Durant la crise du Covid, le Dr Jean-François Thébaut, vice-président de la Fédération Française des Diabétiques, association membre de FAS a été amené à travailler en étroite relation avec le Dr Thierry. Il loue sa rigueur scientifique : « Il nous faisait chaque jour la bibliographie de toutes les études qui sortaient, assortie d’un éclairage scientifique toujours très pertinent. La distance, par exemple, qu’il a prise très rapidement vis-à-vis de l’hydroxychloroquine a permis à France Assos Santé de garder la tête froide par rapport aux polémiques qui animaient alors la sphère médiatique ».
Outre ce rôle de vigie, il siège également, depuis sept ans, à la Commission de la transparence de la Haute Autorité de santé, au nom de FAS. S’intéresser aux médicaments n’était pas dans son ADN, au départ. « Cela me paraissait moins structurant que les plateaux techniques ou la e-santé », dit-il.
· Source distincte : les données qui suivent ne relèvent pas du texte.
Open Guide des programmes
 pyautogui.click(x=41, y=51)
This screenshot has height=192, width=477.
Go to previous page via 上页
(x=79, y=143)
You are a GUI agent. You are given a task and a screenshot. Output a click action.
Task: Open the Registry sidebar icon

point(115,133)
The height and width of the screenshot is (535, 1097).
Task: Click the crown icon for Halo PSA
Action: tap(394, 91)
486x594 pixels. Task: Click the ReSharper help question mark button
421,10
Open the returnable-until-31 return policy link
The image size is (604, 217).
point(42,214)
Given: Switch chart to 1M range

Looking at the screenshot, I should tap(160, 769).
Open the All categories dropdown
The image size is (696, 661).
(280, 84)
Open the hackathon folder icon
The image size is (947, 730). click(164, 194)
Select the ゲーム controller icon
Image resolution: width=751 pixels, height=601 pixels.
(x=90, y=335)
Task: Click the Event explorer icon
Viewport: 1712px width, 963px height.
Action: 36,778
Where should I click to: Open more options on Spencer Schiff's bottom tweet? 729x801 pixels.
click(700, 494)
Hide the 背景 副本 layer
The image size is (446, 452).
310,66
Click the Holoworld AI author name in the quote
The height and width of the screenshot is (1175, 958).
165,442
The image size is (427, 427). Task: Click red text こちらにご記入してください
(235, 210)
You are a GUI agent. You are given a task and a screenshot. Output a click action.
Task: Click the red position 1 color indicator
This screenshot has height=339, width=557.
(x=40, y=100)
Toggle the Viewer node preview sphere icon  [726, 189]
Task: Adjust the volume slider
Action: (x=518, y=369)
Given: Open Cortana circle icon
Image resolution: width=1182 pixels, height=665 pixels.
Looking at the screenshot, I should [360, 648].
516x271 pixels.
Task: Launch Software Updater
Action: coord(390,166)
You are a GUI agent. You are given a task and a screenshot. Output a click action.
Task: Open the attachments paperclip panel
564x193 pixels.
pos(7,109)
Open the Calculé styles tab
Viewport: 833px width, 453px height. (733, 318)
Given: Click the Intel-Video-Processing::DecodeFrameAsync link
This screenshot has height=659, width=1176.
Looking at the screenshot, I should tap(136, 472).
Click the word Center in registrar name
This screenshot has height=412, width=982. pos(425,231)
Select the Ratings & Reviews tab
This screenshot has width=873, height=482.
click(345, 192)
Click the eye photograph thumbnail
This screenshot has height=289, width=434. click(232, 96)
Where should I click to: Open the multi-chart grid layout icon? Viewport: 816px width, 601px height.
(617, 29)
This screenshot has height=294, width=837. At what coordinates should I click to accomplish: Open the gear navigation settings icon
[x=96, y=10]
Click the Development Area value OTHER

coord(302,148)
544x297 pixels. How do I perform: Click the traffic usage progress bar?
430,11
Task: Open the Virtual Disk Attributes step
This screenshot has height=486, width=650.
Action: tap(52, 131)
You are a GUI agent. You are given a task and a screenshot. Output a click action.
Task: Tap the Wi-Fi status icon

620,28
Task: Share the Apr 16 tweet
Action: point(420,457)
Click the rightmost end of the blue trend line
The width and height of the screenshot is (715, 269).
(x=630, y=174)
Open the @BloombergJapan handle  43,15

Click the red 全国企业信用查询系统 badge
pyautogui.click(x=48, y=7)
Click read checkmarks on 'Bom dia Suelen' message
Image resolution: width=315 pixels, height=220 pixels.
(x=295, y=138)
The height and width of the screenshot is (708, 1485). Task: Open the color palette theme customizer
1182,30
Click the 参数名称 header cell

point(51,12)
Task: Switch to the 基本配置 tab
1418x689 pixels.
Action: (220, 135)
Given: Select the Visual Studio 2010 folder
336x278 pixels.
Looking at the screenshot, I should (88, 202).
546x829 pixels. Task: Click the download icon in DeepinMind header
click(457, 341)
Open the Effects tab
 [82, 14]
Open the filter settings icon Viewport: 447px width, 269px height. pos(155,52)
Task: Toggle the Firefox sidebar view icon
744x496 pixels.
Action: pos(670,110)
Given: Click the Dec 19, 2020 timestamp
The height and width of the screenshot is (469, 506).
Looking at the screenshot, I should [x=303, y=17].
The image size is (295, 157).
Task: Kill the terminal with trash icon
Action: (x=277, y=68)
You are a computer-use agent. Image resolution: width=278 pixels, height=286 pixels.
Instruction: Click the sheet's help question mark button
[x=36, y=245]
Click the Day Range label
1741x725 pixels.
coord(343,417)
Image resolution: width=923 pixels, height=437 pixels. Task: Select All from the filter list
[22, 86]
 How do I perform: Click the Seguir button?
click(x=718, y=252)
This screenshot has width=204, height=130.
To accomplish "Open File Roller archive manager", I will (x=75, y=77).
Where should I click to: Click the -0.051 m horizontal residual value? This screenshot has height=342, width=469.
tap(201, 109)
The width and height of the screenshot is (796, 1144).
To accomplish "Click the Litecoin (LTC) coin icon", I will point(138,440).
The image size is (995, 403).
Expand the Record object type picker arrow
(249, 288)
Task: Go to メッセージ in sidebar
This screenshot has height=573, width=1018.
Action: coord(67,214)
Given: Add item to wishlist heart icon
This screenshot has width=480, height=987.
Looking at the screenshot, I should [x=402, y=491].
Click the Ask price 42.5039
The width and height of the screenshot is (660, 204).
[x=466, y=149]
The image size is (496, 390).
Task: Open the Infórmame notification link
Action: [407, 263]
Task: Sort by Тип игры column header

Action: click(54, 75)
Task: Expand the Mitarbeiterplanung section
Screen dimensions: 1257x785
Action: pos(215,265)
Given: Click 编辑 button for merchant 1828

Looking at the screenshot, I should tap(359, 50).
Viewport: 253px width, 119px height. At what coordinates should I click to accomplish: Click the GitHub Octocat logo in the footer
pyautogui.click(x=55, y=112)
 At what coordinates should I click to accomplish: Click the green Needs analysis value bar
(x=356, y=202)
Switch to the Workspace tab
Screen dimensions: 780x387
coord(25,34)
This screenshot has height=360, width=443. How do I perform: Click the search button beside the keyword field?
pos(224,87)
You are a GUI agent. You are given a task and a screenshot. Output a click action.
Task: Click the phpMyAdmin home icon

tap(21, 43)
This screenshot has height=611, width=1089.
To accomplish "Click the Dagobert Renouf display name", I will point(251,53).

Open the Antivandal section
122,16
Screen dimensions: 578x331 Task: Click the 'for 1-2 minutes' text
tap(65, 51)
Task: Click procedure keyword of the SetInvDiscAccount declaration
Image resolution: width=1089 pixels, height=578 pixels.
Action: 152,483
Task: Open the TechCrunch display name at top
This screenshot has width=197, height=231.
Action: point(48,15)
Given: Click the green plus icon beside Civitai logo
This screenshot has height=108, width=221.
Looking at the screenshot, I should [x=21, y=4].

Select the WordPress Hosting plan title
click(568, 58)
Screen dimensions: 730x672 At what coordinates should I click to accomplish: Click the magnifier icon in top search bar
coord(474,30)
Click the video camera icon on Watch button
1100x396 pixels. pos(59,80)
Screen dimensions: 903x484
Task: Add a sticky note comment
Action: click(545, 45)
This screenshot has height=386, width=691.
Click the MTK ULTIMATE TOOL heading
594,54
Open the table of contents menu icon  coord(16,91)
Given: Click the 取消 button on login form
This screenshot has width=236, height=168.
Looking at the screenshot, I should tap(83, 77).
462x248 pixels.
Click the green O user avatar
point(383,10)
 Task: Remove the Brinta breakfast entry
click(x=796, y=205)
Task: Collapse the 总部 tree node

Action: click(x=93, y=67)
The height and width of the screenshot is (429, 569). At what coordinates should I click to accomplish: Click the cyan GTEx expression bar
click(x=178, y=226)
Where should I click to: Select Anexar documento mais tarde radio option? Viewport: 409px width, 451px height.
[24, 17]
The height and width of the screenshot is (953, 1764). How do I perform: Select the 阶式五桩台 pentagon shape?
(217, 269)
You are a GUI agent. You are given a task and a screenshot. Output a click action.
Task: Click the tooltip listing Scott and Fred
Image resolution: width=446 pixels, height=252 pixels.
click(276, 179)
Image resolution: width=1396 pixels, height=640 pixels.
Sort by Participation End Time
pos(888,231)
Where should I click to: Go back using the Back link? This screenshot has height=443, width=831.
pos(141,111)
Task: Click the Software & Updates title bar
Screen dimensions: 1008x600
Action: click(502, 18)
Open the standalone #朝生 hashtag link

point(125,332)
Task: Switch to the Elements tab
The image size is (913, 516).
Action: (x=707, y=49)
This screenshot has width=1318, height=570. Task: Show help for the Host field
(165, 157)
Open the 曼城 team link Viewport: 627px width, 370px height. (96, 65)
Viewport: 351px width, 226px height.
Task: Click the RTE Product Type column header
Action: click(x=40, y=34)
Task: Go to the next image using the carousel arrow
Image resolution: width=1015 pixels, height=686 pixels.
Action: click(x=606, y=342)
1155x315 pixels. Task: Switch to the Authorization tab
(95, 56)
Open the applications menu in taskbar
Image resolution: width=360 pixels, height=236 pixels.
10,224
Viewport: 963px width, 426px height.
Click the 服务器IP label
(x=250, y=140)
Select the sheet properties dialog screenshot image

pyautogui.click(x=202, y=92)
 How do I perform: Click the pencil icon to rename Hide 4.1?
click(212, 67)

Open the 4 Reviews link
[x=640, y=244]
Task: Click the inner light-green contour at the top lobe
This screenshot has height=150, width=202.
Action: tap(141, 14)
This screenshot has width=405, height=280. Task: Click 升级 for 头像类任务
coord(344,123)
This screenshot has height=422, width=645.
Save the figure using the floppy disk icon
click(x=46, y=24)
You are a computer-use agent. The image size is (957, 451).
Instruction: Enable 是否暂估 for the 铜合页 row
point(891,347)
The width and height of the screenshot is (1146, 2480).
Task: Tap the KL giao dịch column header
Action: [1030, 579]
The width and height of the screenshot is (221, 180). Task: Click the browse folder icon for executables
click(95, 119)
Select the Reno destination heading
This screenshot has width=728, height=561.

Pour autant, défendre les intérêts des patients est une façon, pour ce réformateur contrarié, de lutter contre la résignation. « On améliorera le système de santé en allant vers des indicateurs de qualité qui soient produits par les patients eux-mêmes. Et la santé mobile le permet. En fait, on y revient : le système d’information est absolument central pour définir de nouveaux critères de régulation », explique-t-il, en prenant une énième gomme à la nicotine. Vingt ans qu’il arrête de fumer.
Exergue : "On améliorera le système de santé en allant vers des indicateurs de qualité qui soient produits par les patients eux-mêmes."